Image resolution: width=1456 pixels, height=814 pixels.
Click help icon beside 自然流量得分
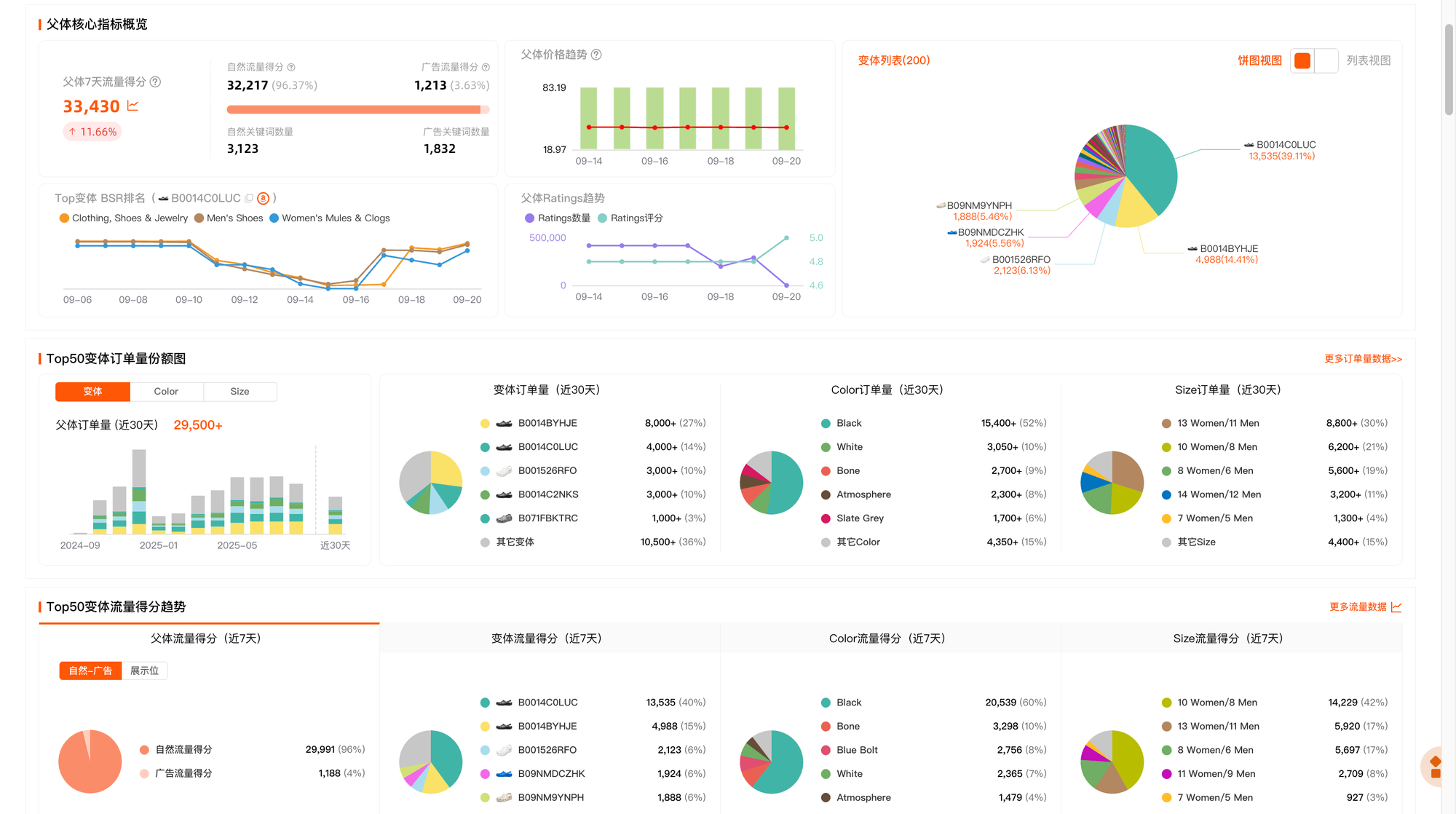pos(291,67)
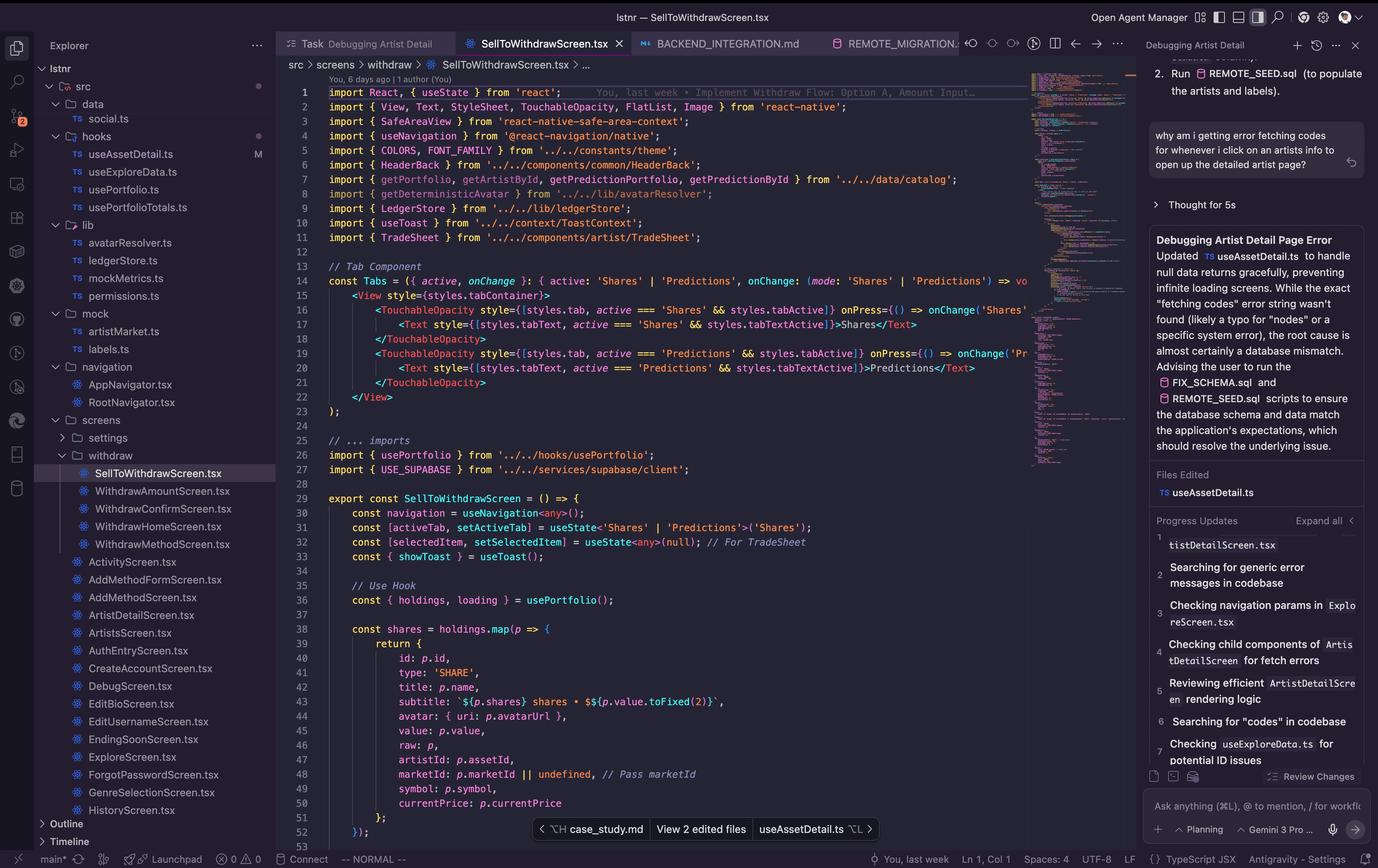Open the Search view in activity bar
The width and height of the screenshot is (1378, 868).
point(17,82)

======

Exercise description: Please convert the whole listing above into a numbered list with no blank lines, and leave the pictures out.

The solution:
1. Image resolution: width=1456 pixels, height=814 pixels.
2. Click help icon beside 自然流量得分
3. pos(291,67)
4. Open the Search view in activity bar
5. The width and height of the screenshot is (1378, 868).
6. point(17,82)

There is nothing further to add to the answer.